3. Questioning industrial models

This relates to both the first two points. If you are adopting a process or structure that was effectively invented for the industrial age, then question it. The post-enlightenment, industrial age created vast intelligence about ways of working together that suited a world of limitless natural resources and potential. In the 21stcentury we live in a different age, resources are running dry and we need to think and live differently if we are going to survive to the 22nd century. Our making processes should always be suspicious of those structures that were devised for an industrial age in a very different context.

4. Hierarchy vs. collectivism

In any structure we have to strike the right balance between directing and listening, between control and freedom, between rights and responsibilities. Open Space Technology creates a set of guidelines for groups to come together, debate and define actions. As a methodology it has devised highly successful answers to creating a balance in these areas. However, I doubt you could create a very successful piece of theatre using Open Space. But how many people address these specific issues in the way they establish the culture of their rehearsal rooms?

5. Openness to experiment with hybridity

Creative organisations or structures actively experiment. There will be a culture of trying things out. Sometimes experiments will be carried out just for fun, just because it is good to break out of a pattern. Calcifying structures will be distrusted, even if just to reinvest our trust in them once they have been tested. There will be an implicit understanding that as time passes, so a changing context changes everything else, and that we should ask again what we are doing and why. We should seek to connect with different ways of doing things: different kinds of people; different disciplines; different approaches. Hybridity leads to new models and new discoveries.

Each of these principles requires us to be more vulnerable. Arguably each principle increases the amount of risk that we face because we open ourselves to more unknown factors. Therefore we will need to find ways to manage risks but the rewards could be much greater. Perhaps if we deployed as much vulnerability and creative thinking to the way we develop structures and frameworks for making theatre, as we do to the process of creating the work itself, we would have a more sustainable and flourishing creative culture.

Applying these principles beyond the arts

If we accept that vulnerability has value then I think it is worth considering how it can be deployed more widely.

  • In English schools, government policy and a target driven exam culture has encouraged stigmatism around making mistakes.

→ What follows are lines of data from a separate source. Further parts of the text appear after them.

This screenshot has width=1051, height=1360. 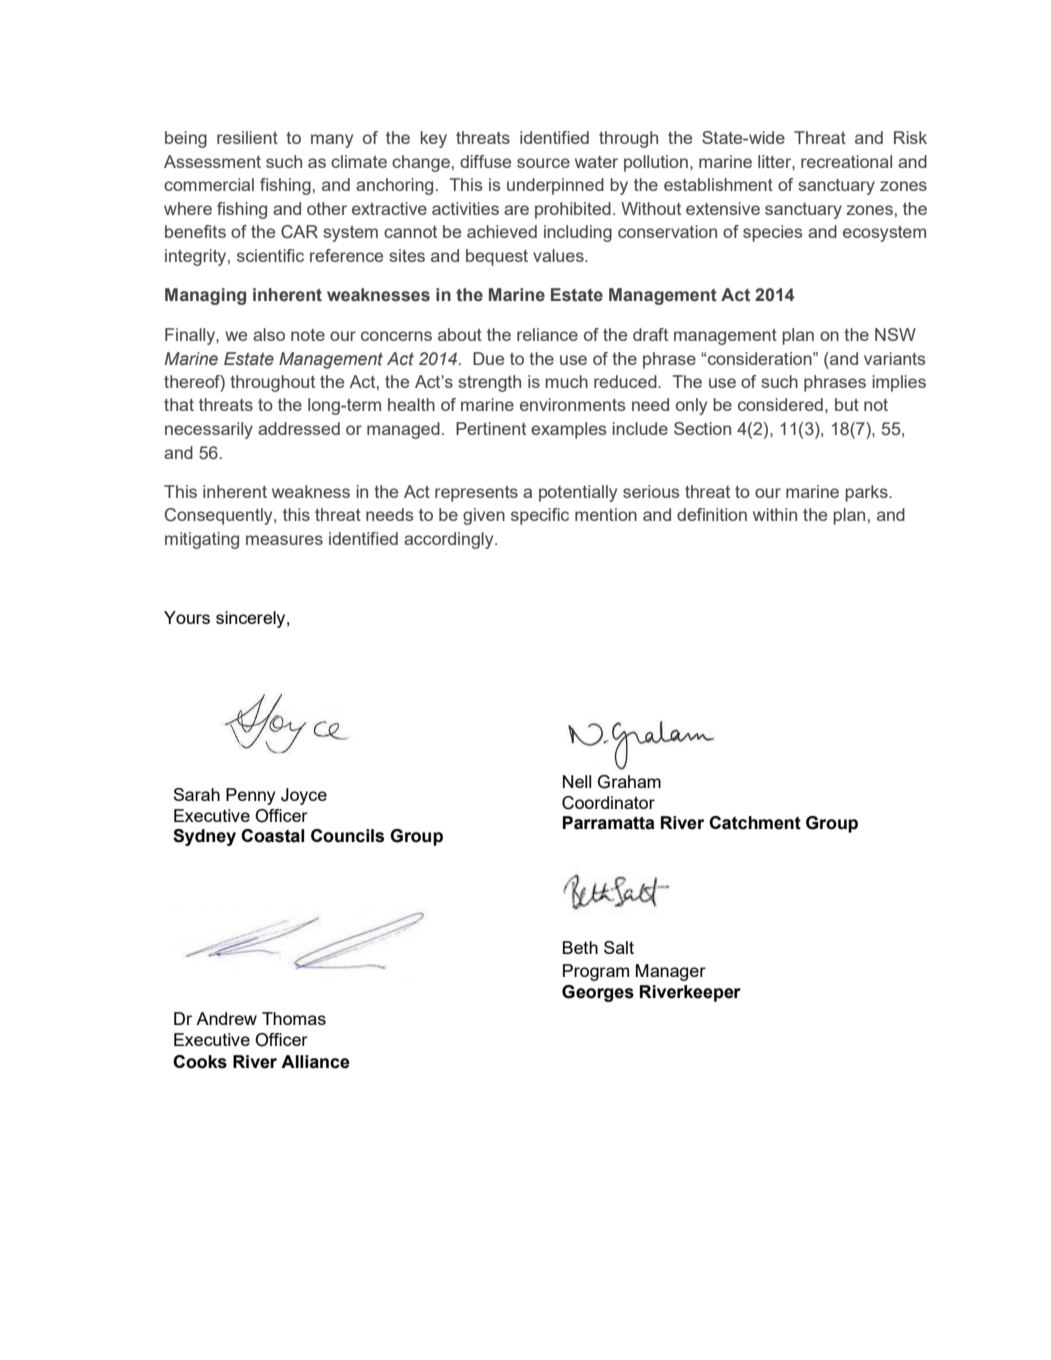 I want to click on Nell, so click(x=577, y=781).
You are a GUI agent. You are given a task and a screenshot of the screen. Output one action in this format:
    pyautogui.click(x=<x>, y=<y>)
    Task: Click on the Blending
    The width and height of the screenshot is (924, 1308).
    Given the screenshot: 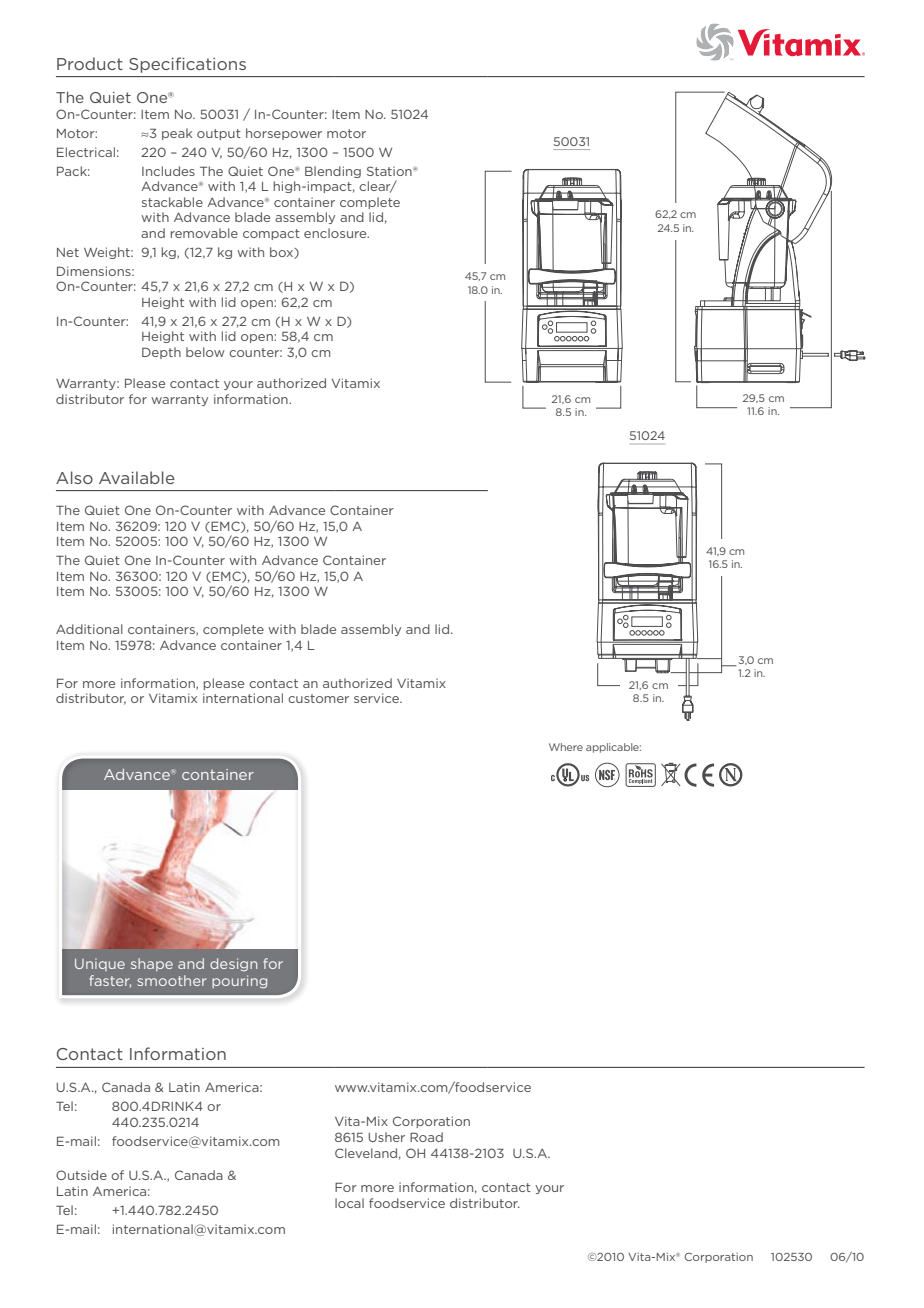 What is the action you would take?
    pyautogui.click(x=333, y=172)
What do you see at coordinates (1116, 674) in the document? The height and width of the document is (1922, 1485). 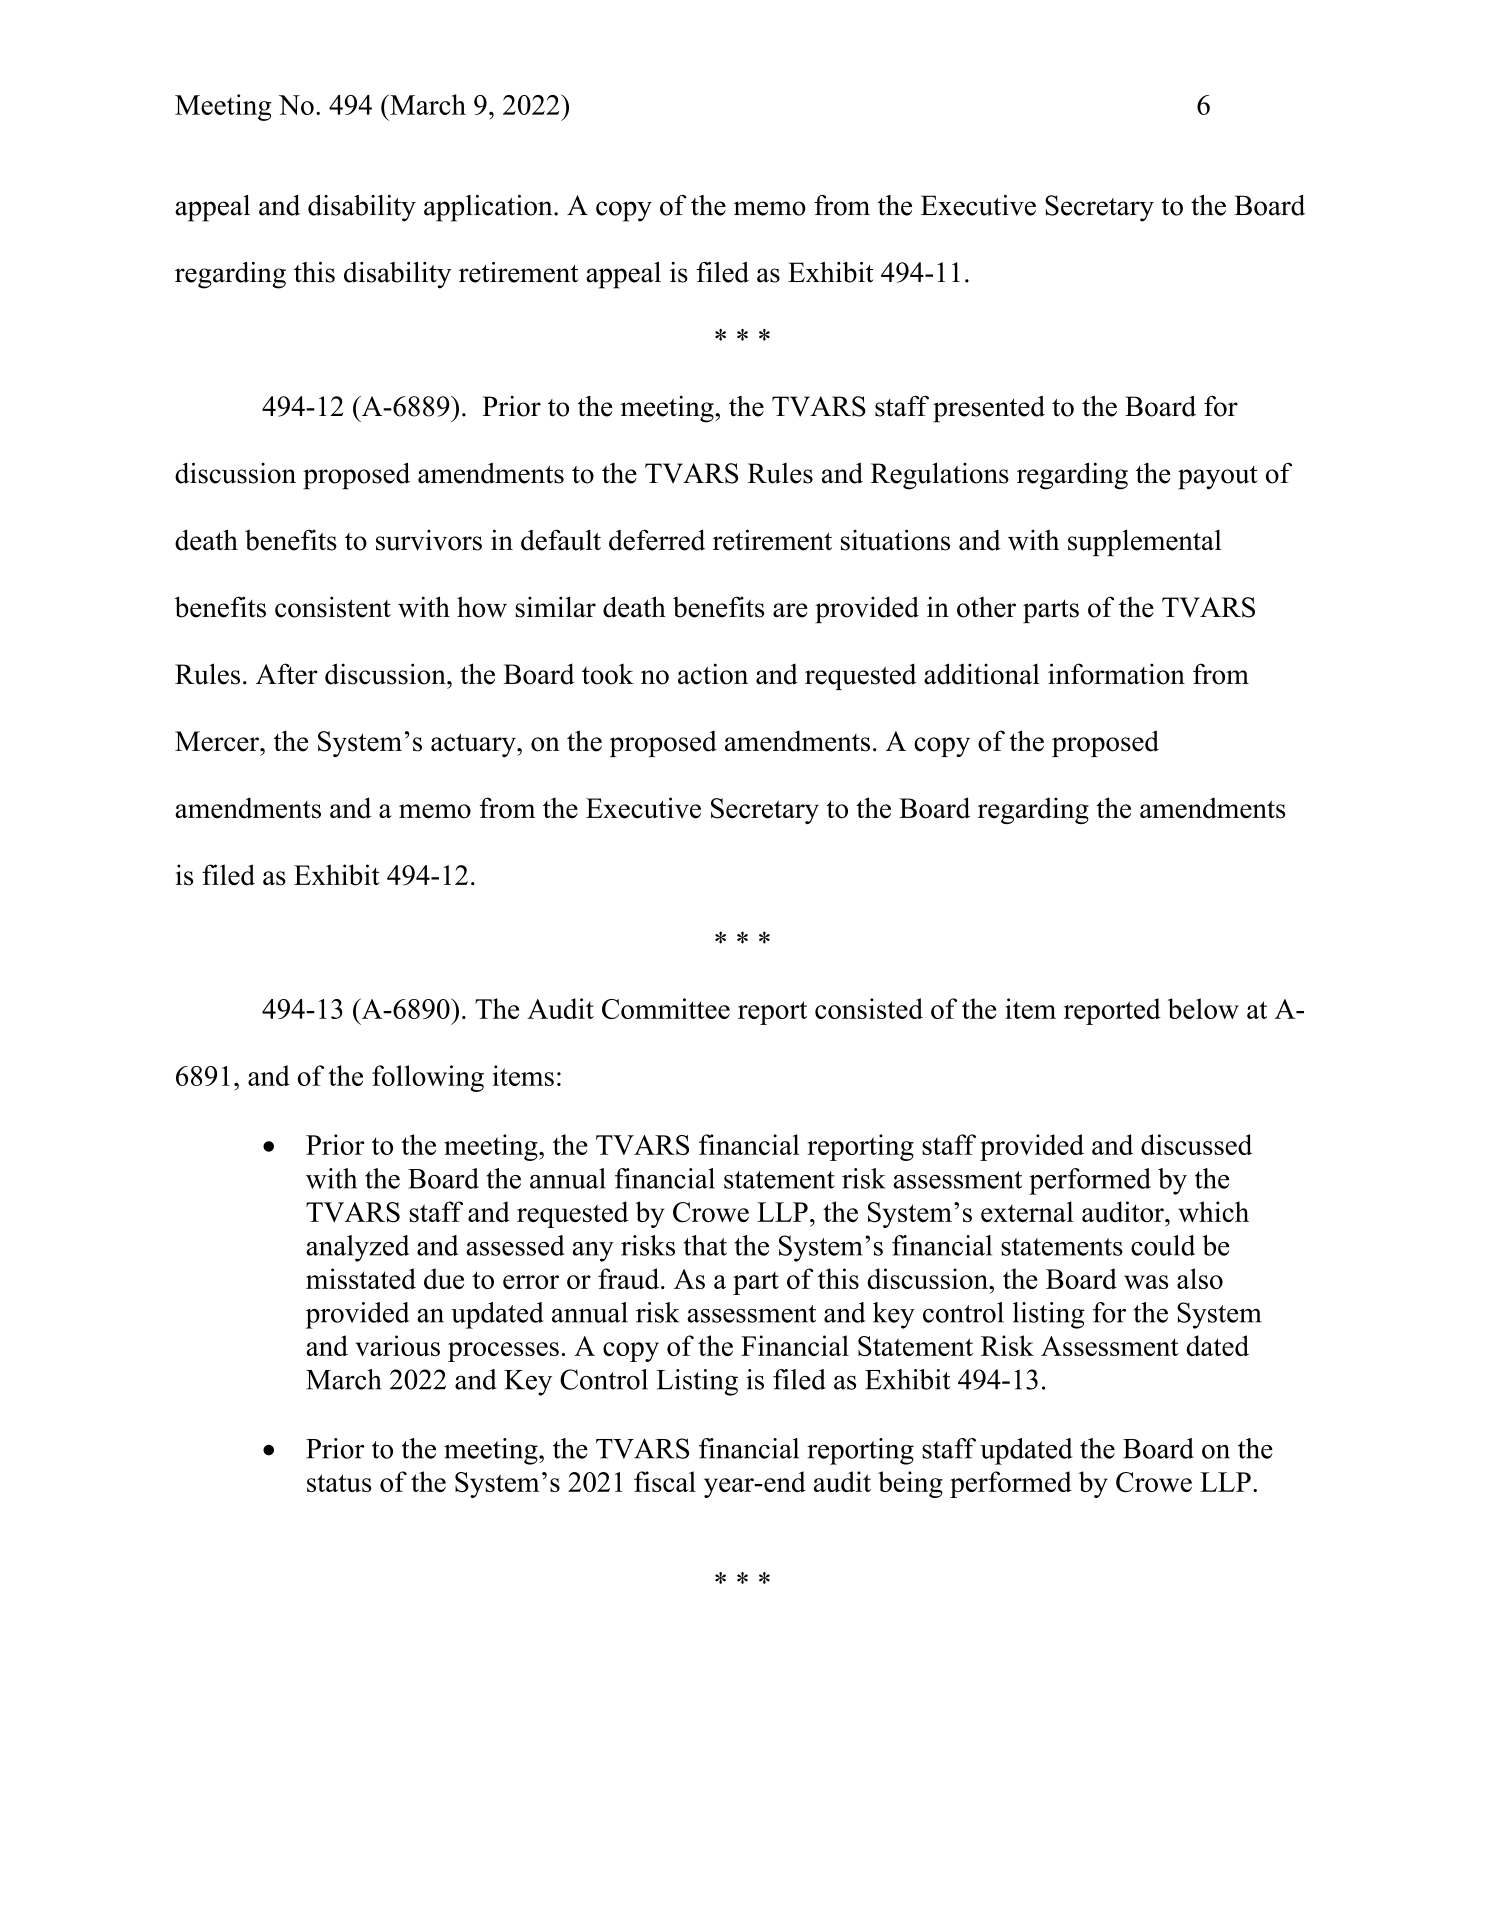 I see `information` at bounding box center [1116, 674].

And yet mistakes are the way that we learn and find out new possibilities. How can experimentation and learning from mistakes become part of a school’s learning culture?
  • In the building industry, laws around planning, design and procurement have done their best to iron out risk from the process, yet thousands of legal disputes occur every year demonstrating the fallacy of the strategy. Human centred building developments are stifled. Lina Bo Bardi, architect and collaborator for Teatro Oficina, would have struggled to have her buildings built in England due to these frameworks.
  • Party political posturing and equating vulnerability with weakness has led to little room for risk in the realm of public policy and yet how are we to find the solutions to huge global problems such as climate change or mass migration without experimentation and testing of new ideas?

With good intentions, we are serial risk managers. Yet we often iron out the very human creativity that will enable our growth and development. For all the hand-wringing about climate change we are failing to address CO2 levels in the atmosphere. Is it surprising that we cannot tackle this global catastrophe when our day to day organisational frameworks and structures fail to connect us to ourselves and to each other? Unless we are vulnerable together, it is hard to imagine that we will come up with a creative and collective answer.